Environmentalists and American Indian tribes believe the $3.8 billion oil line, which is slated to move Bakken oil from the Dakotas to Illinois, will trample tribal land and poison Standing Rock’s water supply.

TransCanada, the Canada-based energy company behind Keystone XL pipeline, also appears to be well on its way toward bringing the multi-state long oil project online over activist’s opposition.

The company has not indicated whether it has secured the necessary financing, though the company’s 2017 financial report shows finding funds hasn’t been a problem: The company raised $2.6 billion toward a $23 billion capital program.

Pipeline opponents are nonetheless claiming a moral victory. They claim the divestment campaign has made financial institutions more aware of American Indian rights.

“We aren’t ignoring the fact we couldn’t stop that pipeline,” Vanessa Green, a campaign director with the DivestInvest initiative, told reporters. “There’s a battle, and then there’s a war.”

Green and her fellow activists claim divestments from the project total more than $80 million from individuals and $4.3 billion from cities.

Netherlands-based ING and Norway-based DNB sold off their shares of a Dakota Access loan are among a handful of funds that have sold off shares.

Pipeline opponents also targeted cities with some success, including in Seattle, where activists managed to convince Wells Fargo to remove its DAPL investments.

The council removed $3 billion in city funds from the banking giant.
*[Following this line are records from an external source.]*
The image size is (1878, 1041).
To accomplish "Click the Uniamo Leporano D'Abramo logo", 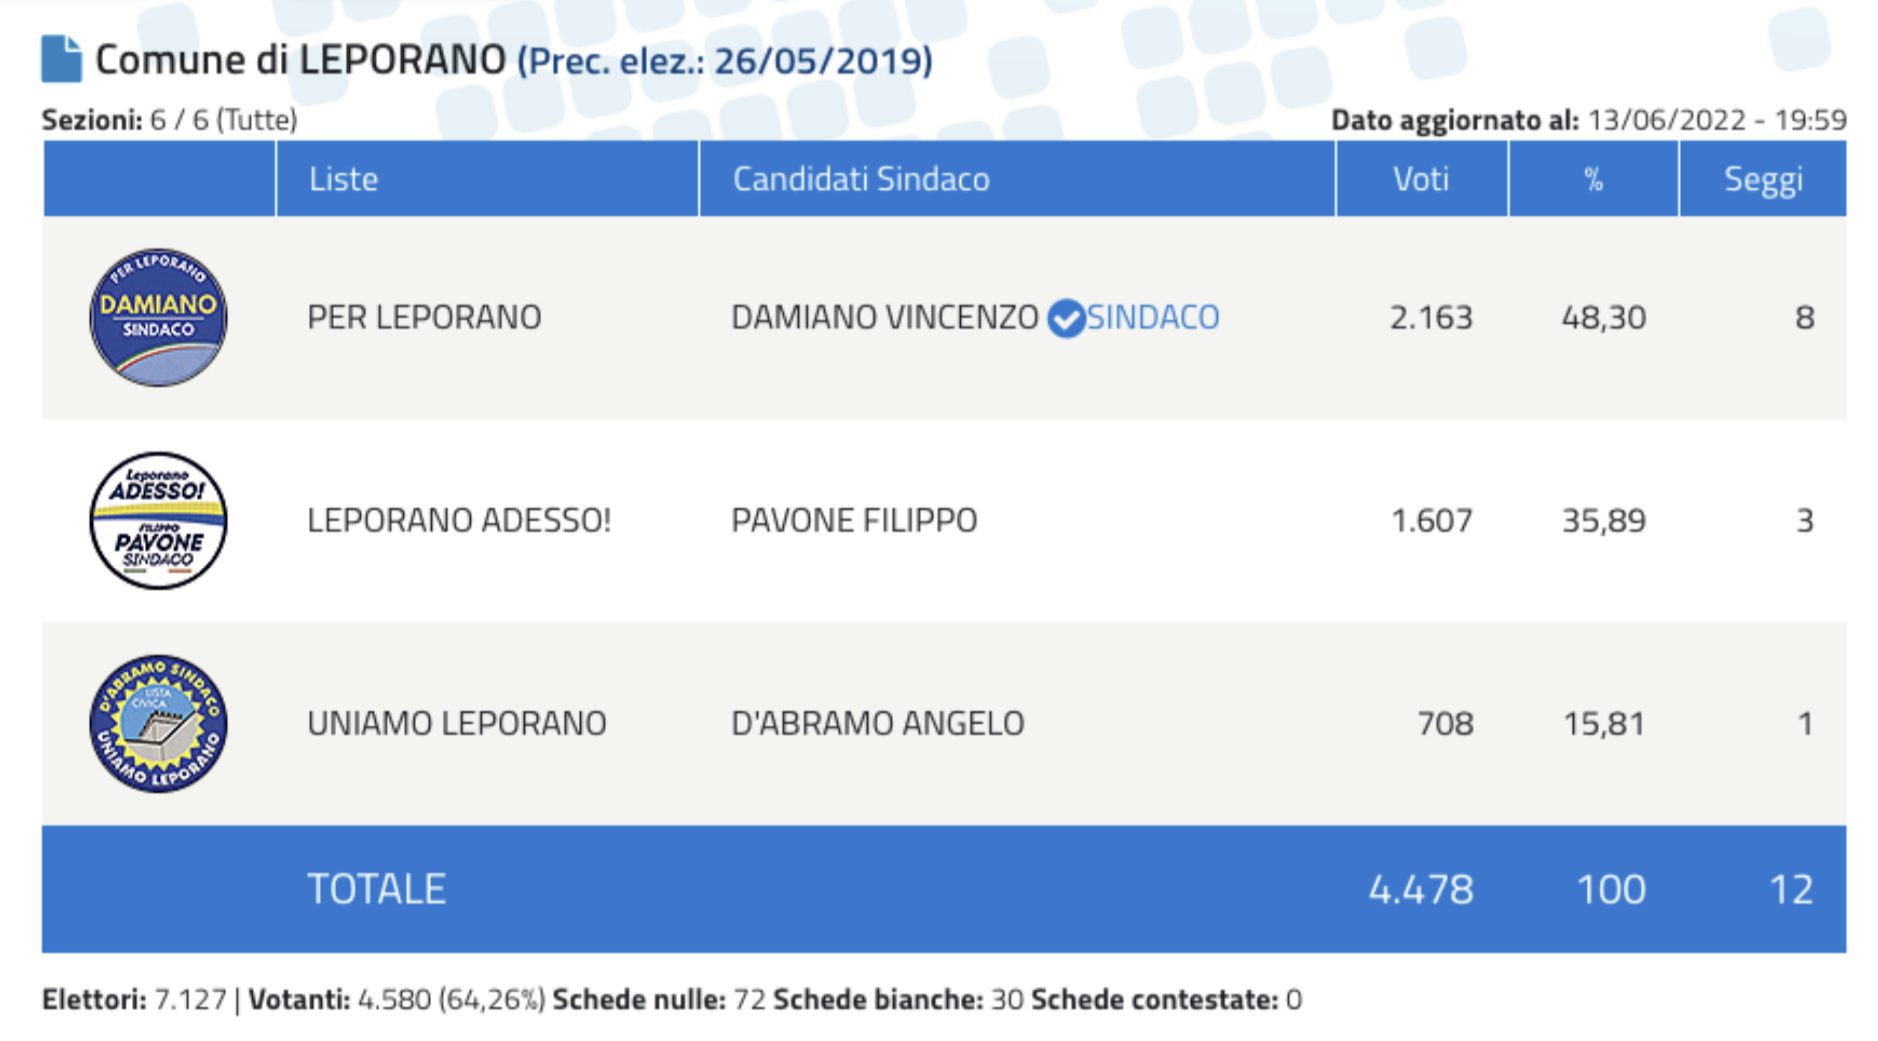I will 158,723.
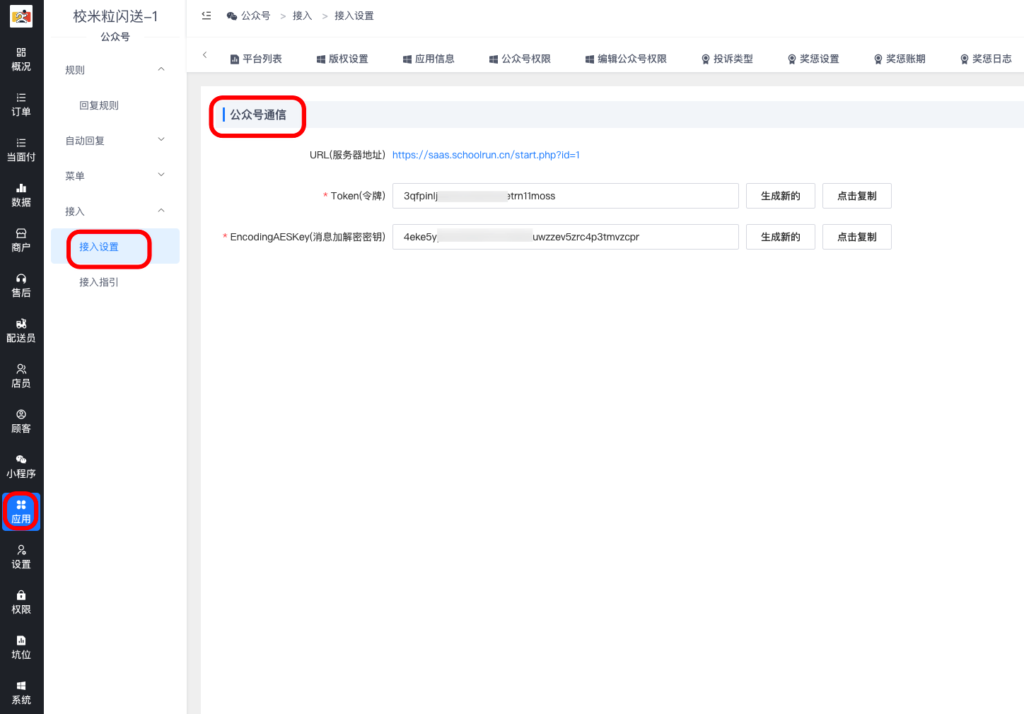1024x714 pixels.
Task: Open the saas.schoolrun.cn server URL link
Action: coord(487,155)
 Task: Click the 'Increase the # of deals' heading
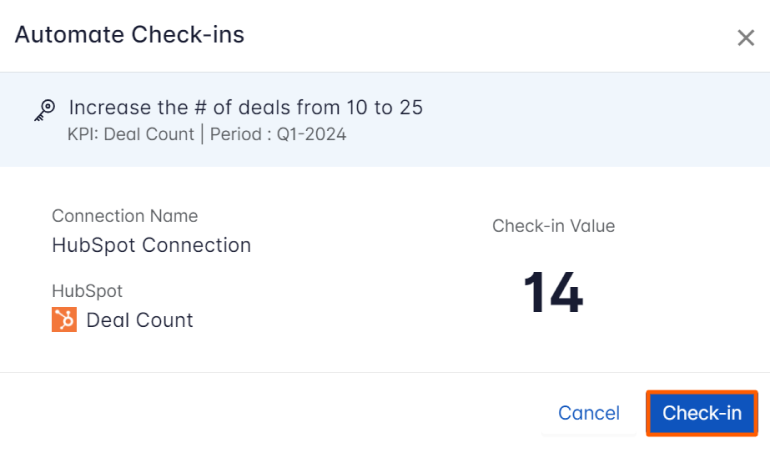[246, 108]
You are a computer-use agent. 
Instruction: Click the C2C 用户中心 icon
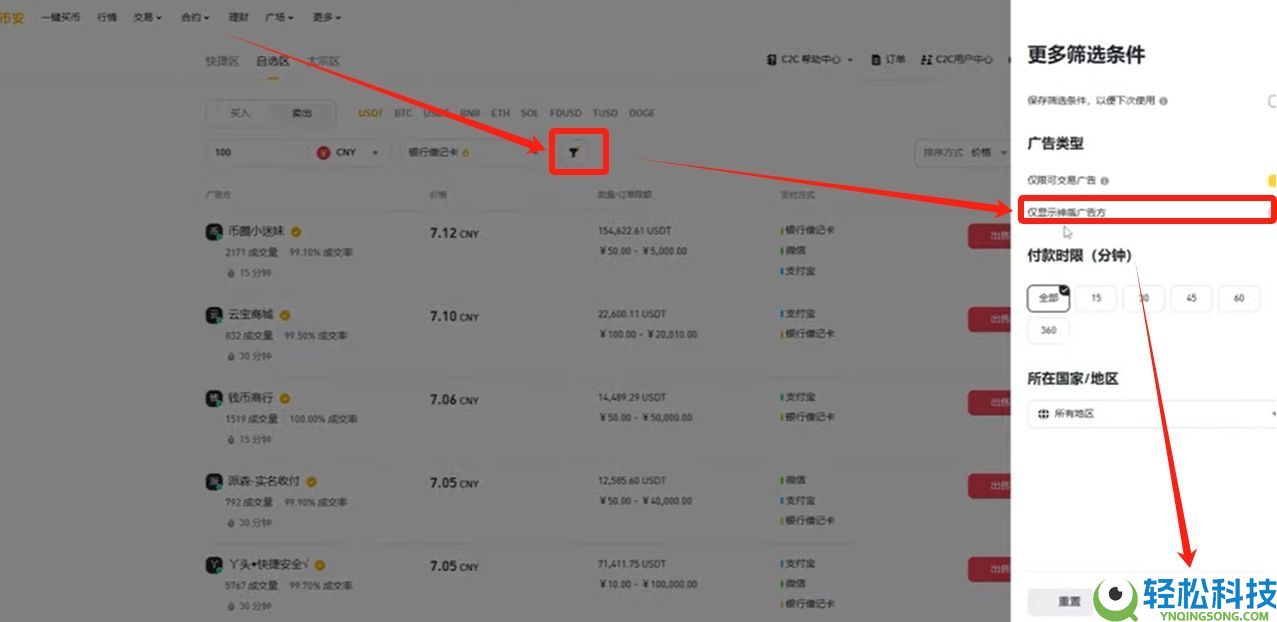coord(926,59)
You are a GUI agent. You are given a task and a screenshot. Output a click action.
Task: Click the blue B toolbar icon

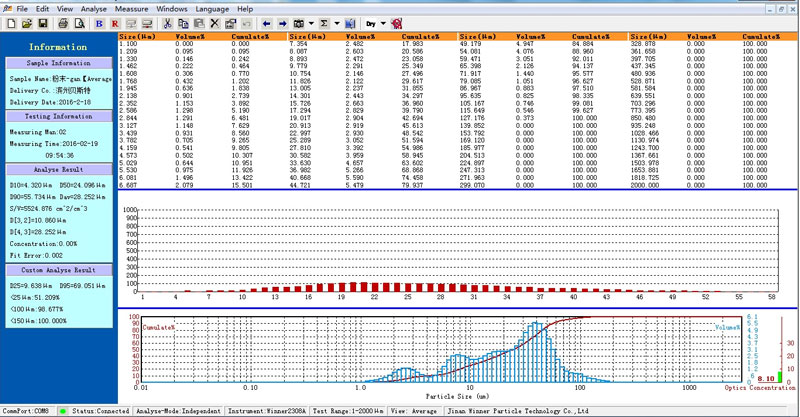99,22
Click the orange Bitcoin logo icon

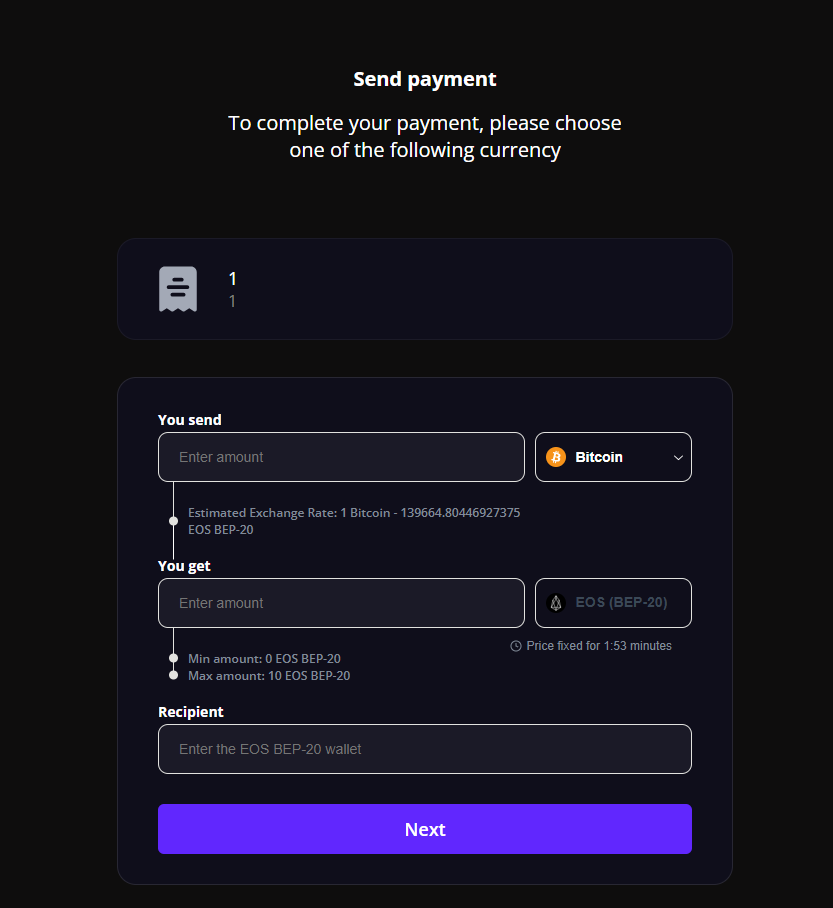556,457
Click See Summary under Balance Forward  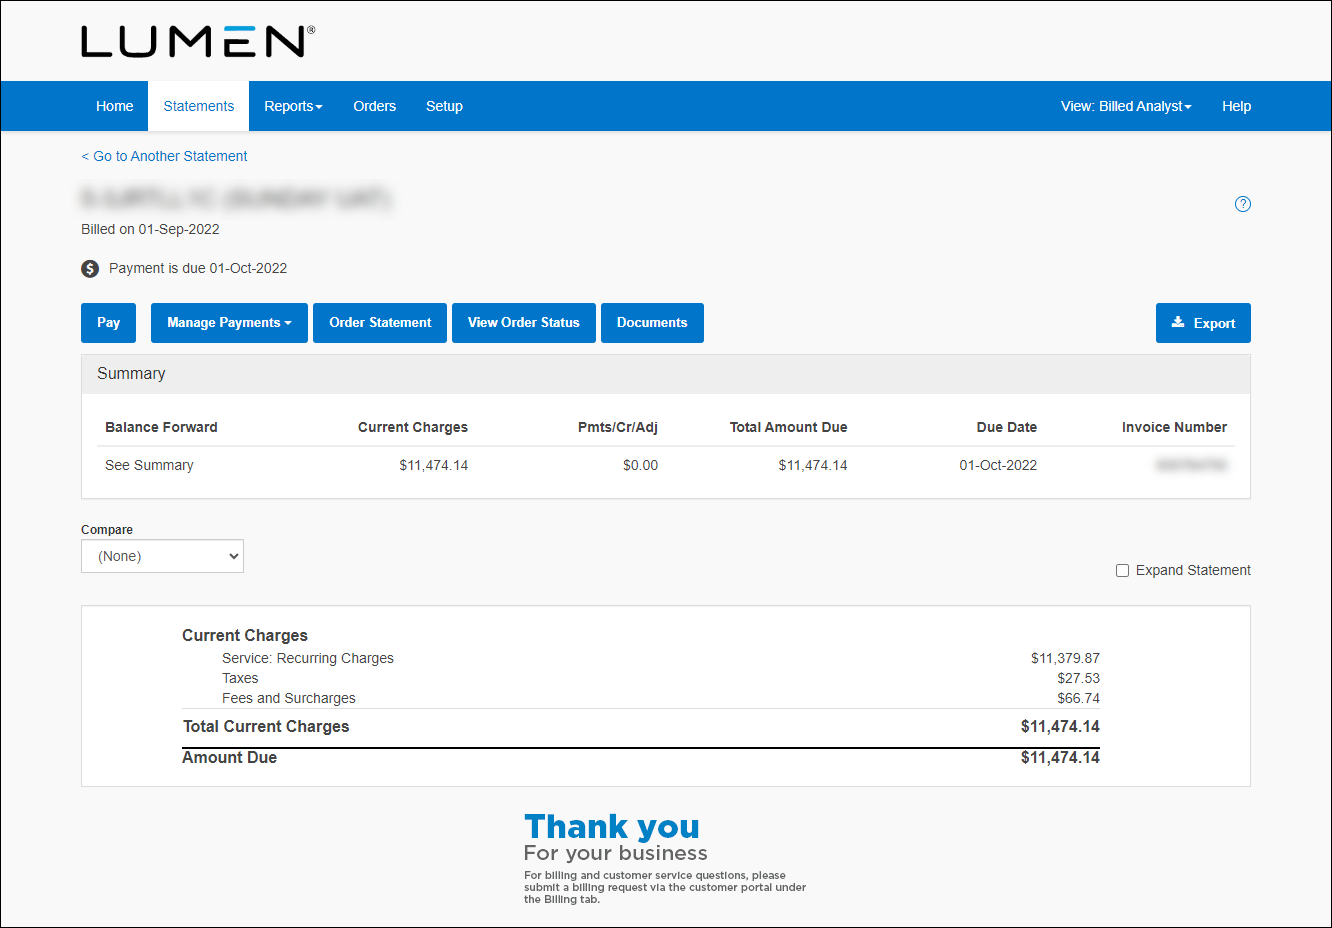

Council members want to turn the bidding process into a race to see which banking institution is committed to “social responsibility.”

Anti-fracking activists and American Indian tribes have also pressured Citi Group, TD Bank of Canada, among others, to halt any and all monetary backing of the company responsible for constructing the DAPL.

Opposition to DAPL ratcheted up recently after President Donald Trump signed a pair of executive orders in January approving the construction of the DAPL and Keystone XL. His order essentially wiped away the Obama administration’s decision last December to reject the oil line.